#### Exercise instructions
Extract every line of the items below word for word, without changing any of them. Leave the pictures out of your answer.

[Items listed in a dataset]

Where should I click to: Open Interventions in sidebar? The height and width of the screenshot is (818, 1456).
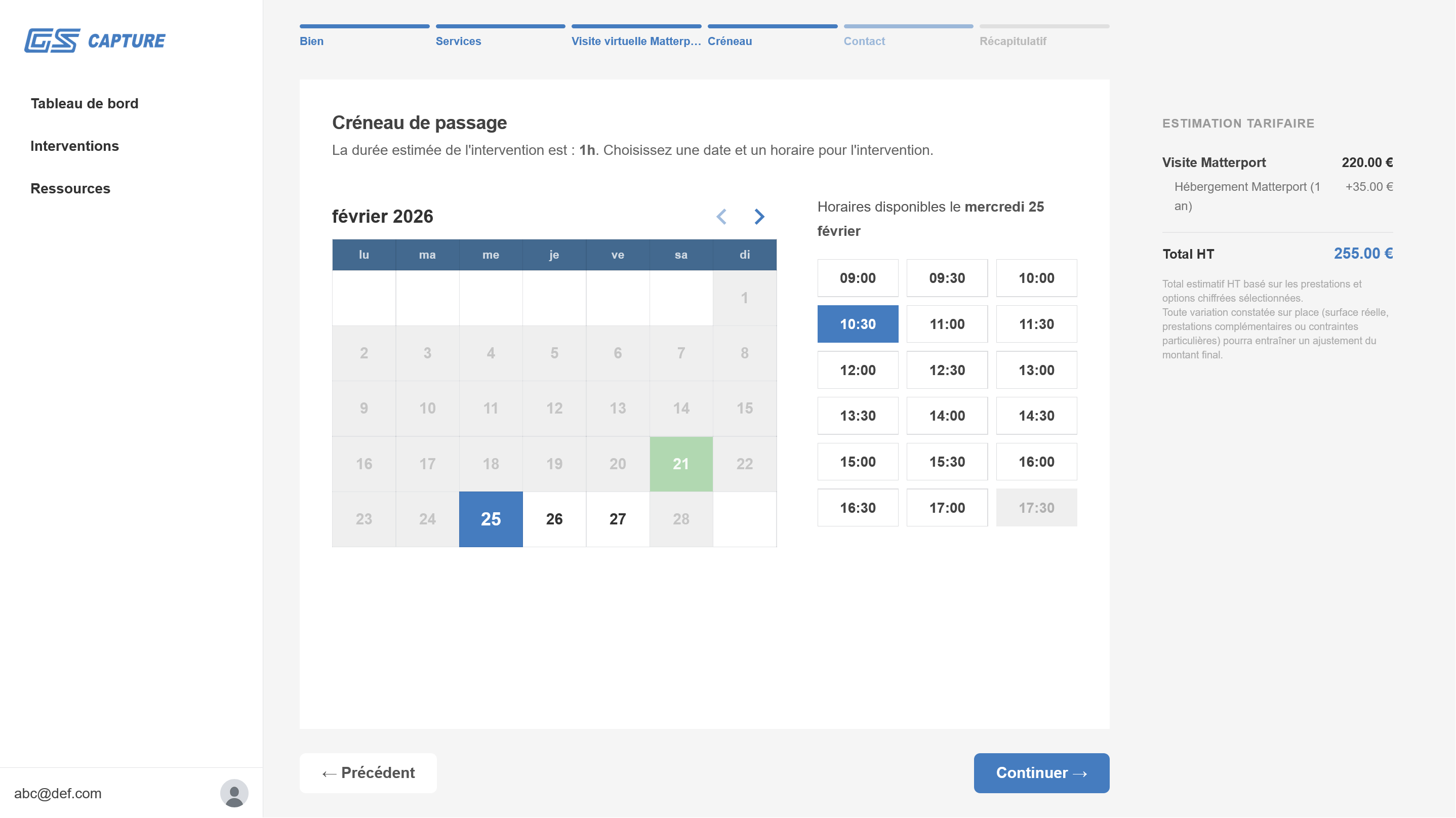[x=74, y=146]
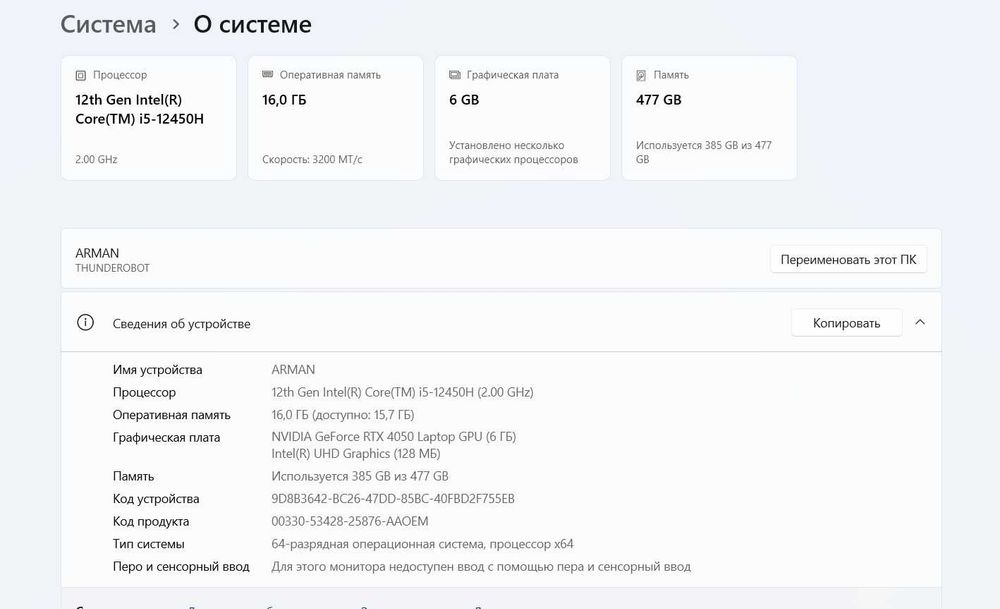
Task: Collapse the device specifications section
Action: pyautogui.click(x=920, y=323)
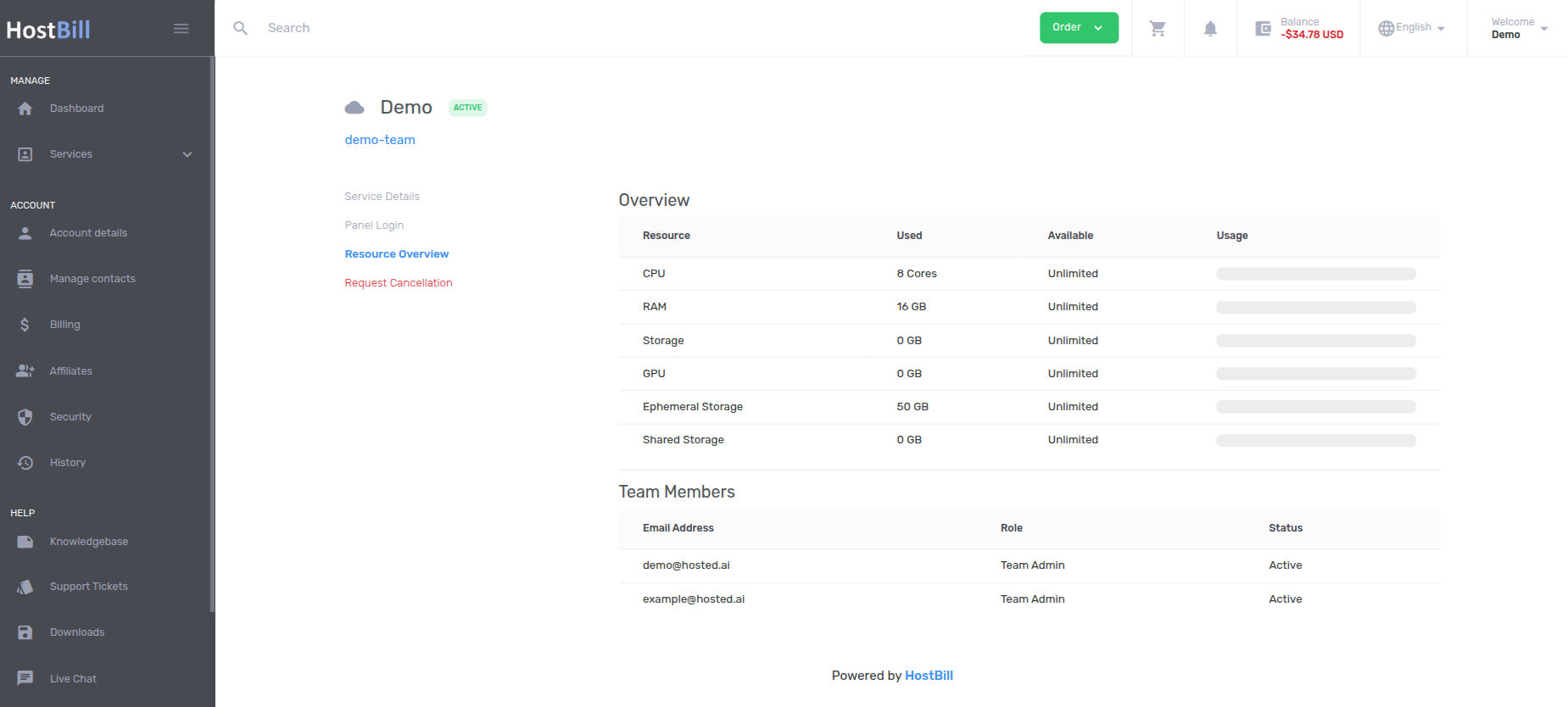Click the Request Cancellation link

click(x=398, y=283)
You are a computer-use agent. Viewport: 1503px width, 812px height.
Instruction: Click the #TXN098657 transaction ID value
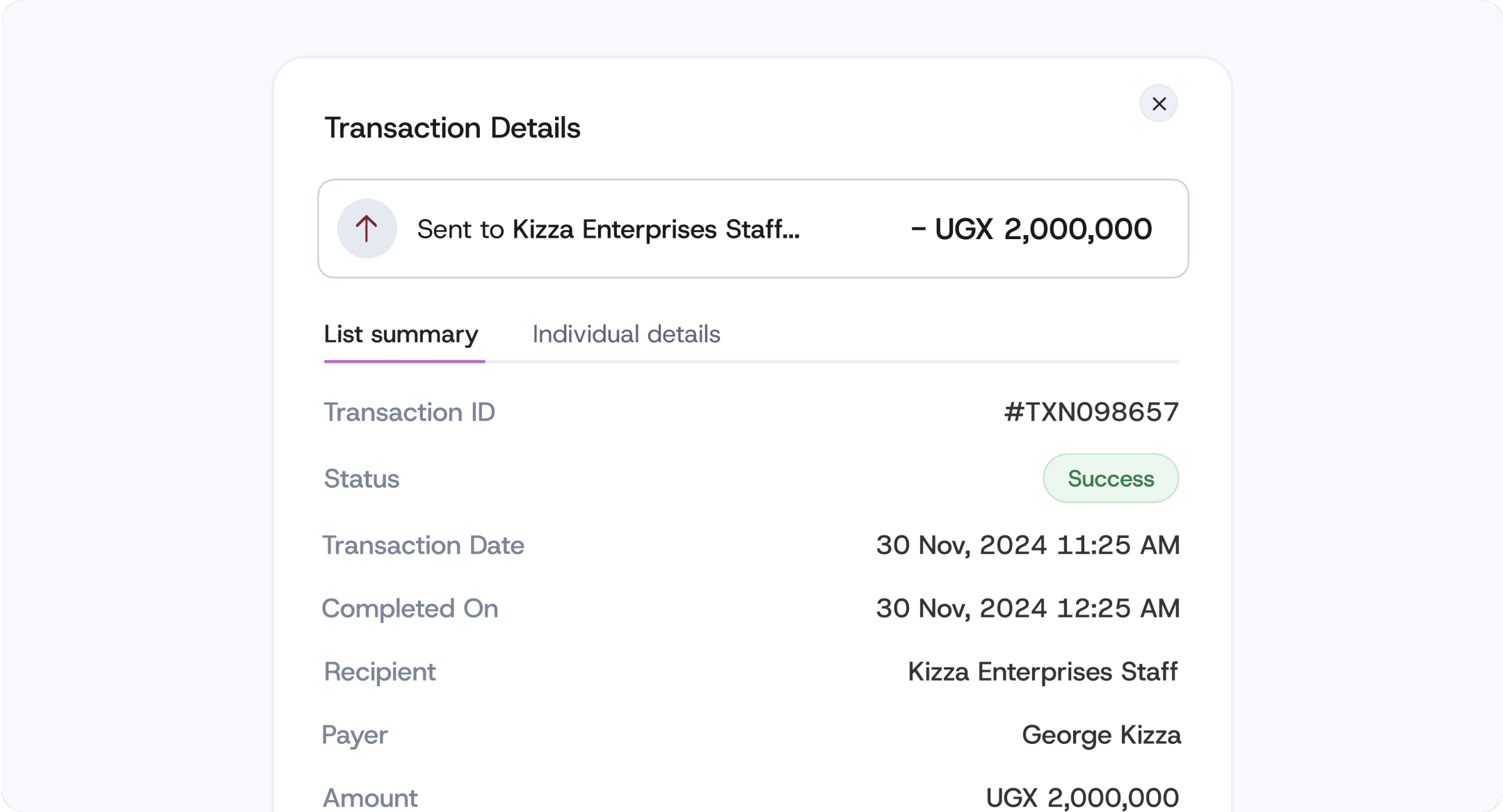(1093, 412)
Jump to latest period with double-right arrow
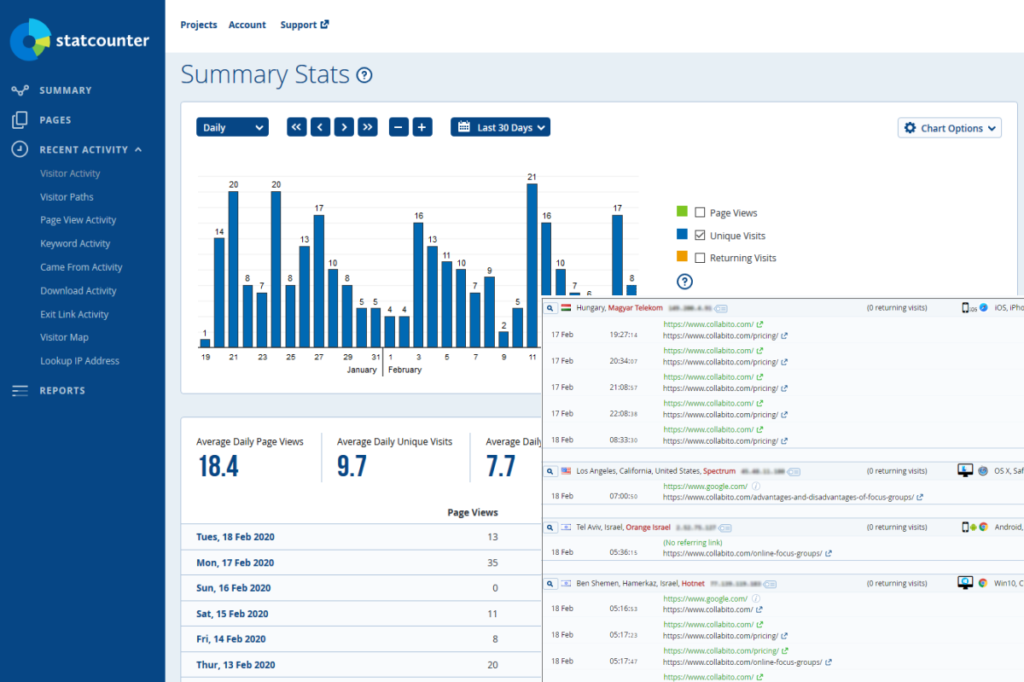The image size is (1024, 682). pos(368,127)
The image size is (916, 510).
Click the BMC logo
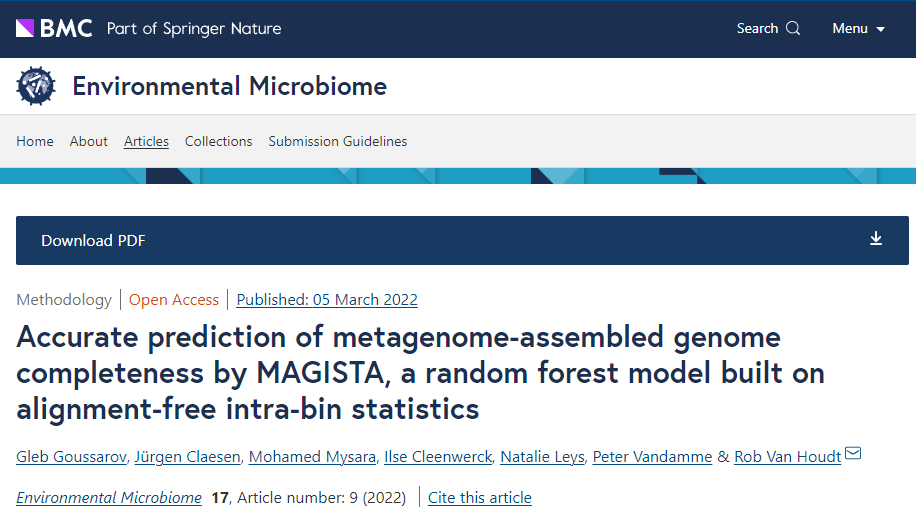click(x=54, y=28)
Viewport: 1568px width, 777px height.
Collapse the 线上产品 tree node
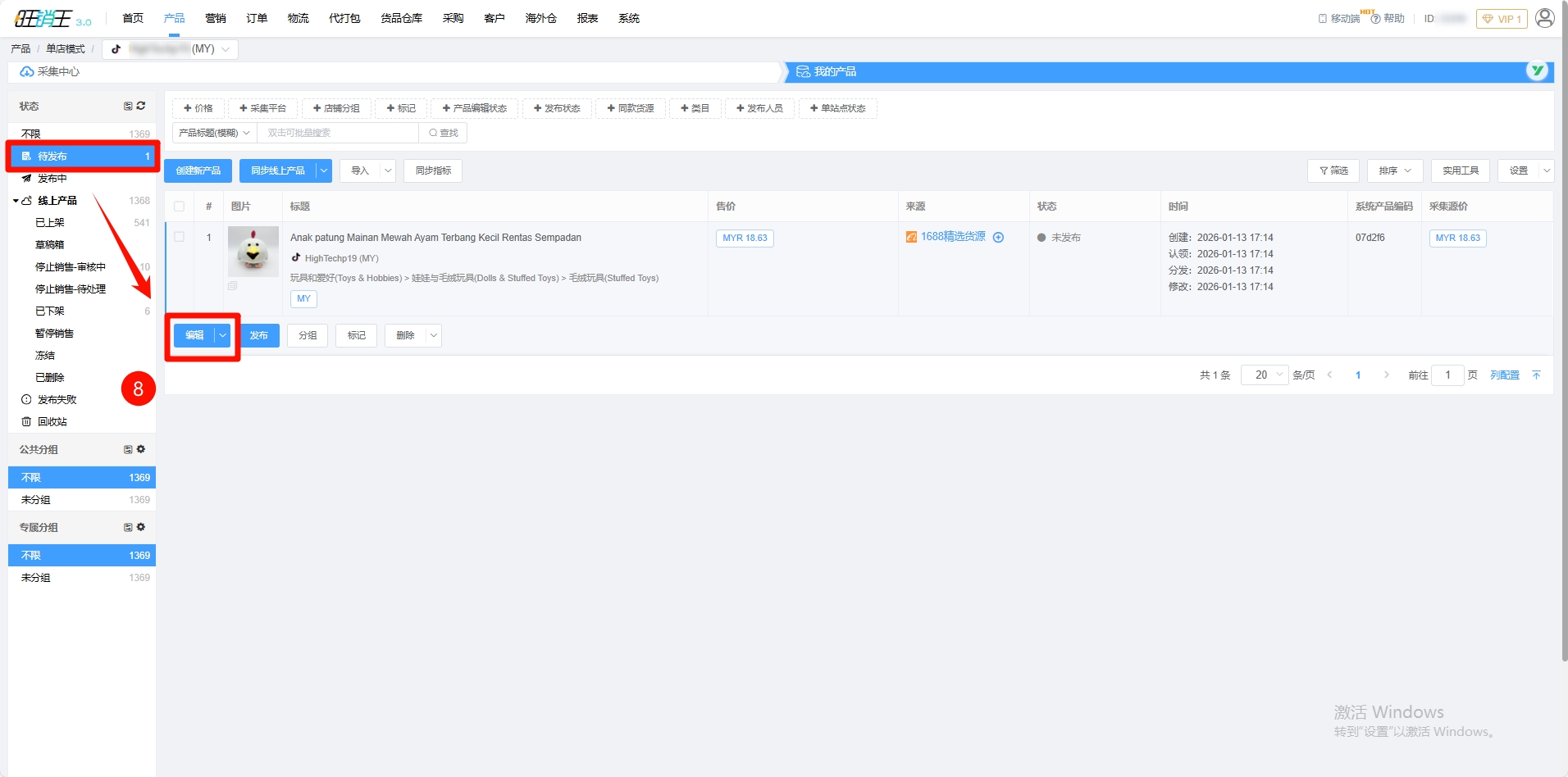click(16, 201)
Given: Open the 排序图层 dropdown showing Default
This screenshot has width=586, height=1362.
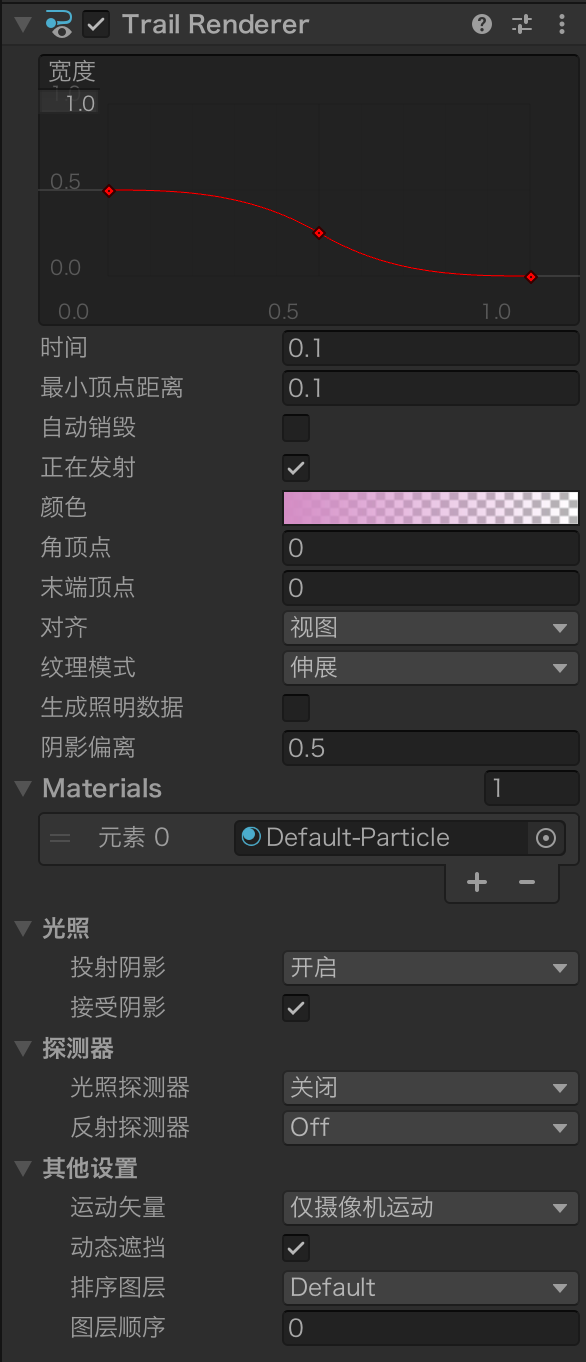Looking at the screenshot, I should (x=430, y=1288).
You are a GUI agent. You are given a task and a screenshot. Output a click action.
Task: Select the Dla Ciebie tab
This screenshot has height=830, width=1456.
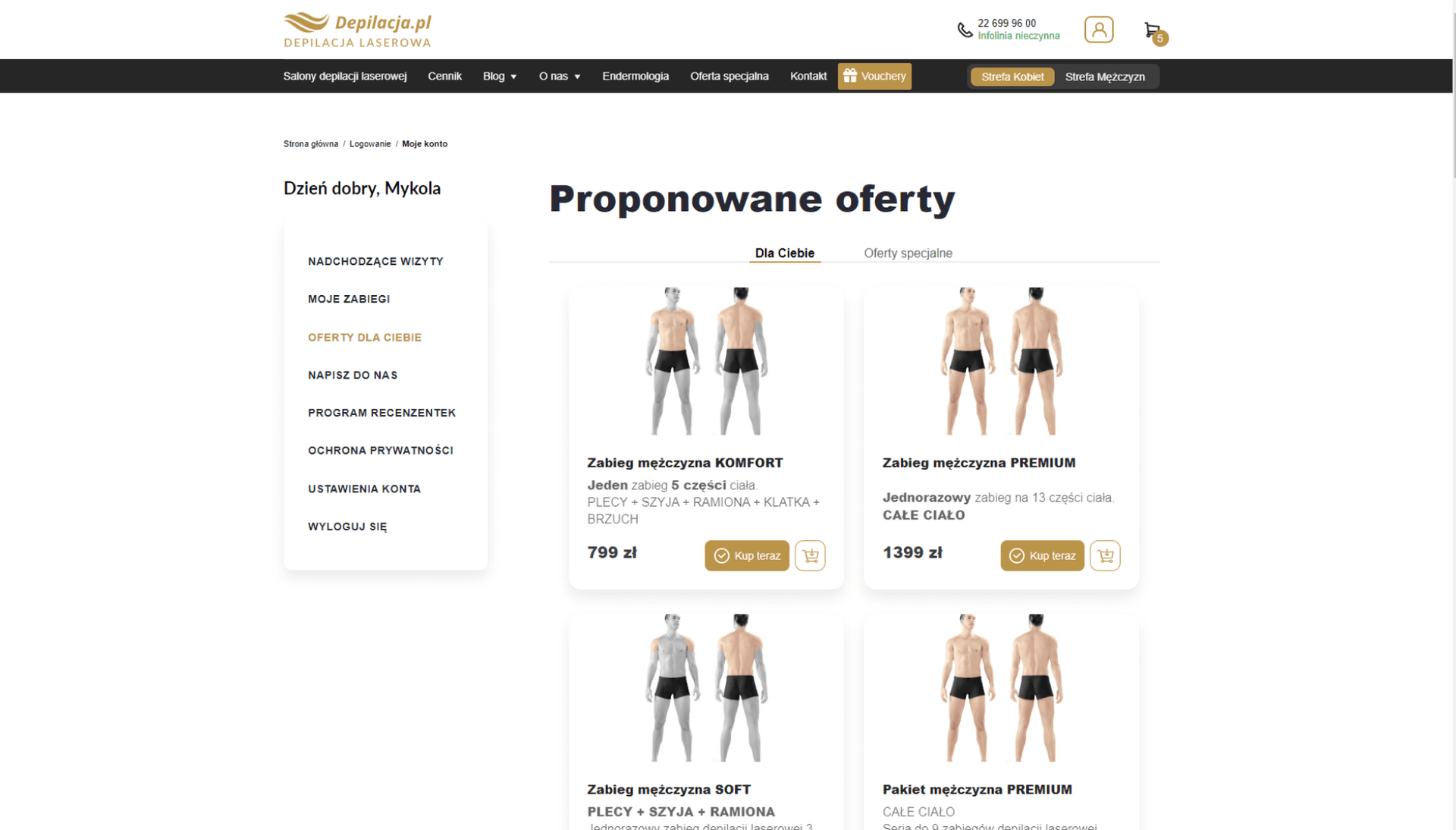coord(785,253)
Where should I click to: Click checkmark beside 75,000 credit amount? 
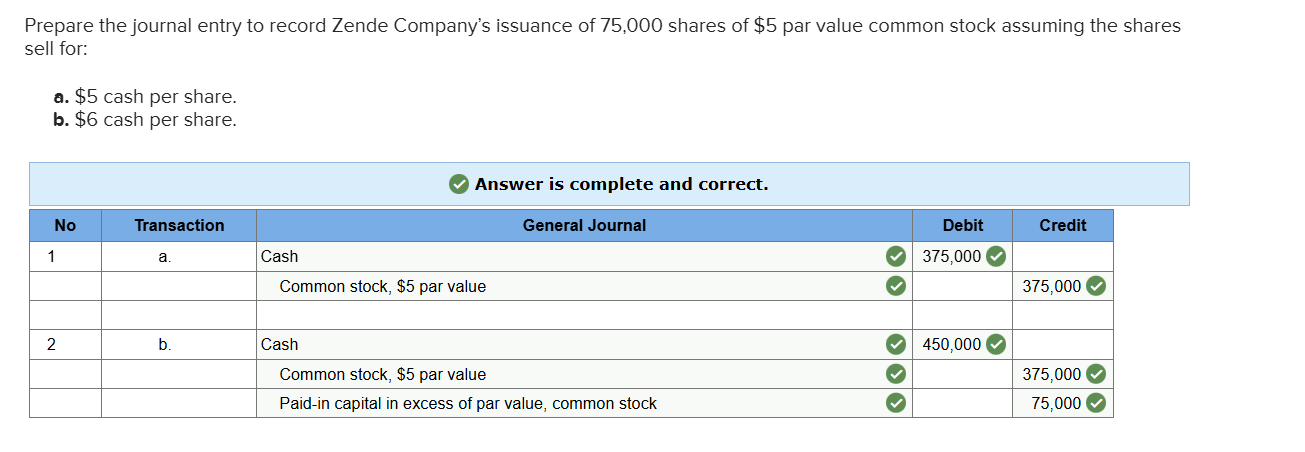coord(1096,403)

#### Solution to the exercise
Where should I click to: Open Interventions in sidebar? The height and width of the screenshot is (818, 1456).
[x=74, y=146]
Task: Collapse the device specifications section
Action: pyautogui.click(x=920, y=323)
Click the Request Cancellation link

click(x=398, y=283)
You are a computer-use agent. Viewport: 1503px width, 812px height.
Instruction: Click the #TXN098657 transaction ID value
(1093, 412)
Jump to latest period with double-right arrow
The image size is (1024, 682). pos(368,127)
The image size is (916, 510).
Click the BMC logo
click(x=54, y=28)
Viewport: 1568px width, 777px height.
Collapse the 线上产品 tree node
click(16, 201)
Given: Open the 排序图层 dropdown showing Default
This screenshot has width=586, height=1362.
Looking at the screenshot, I should (x=430, y=1288).
You are a GUI agent. You are given a task and a screenshot. Output a click action.
Task: Select the Dla Ciebie tab
This screenshot has height=830, width=1456.
coord(785,253)
Where should I click to: Click checkmark beside 75,000 credit amount? 
coord(1096,403)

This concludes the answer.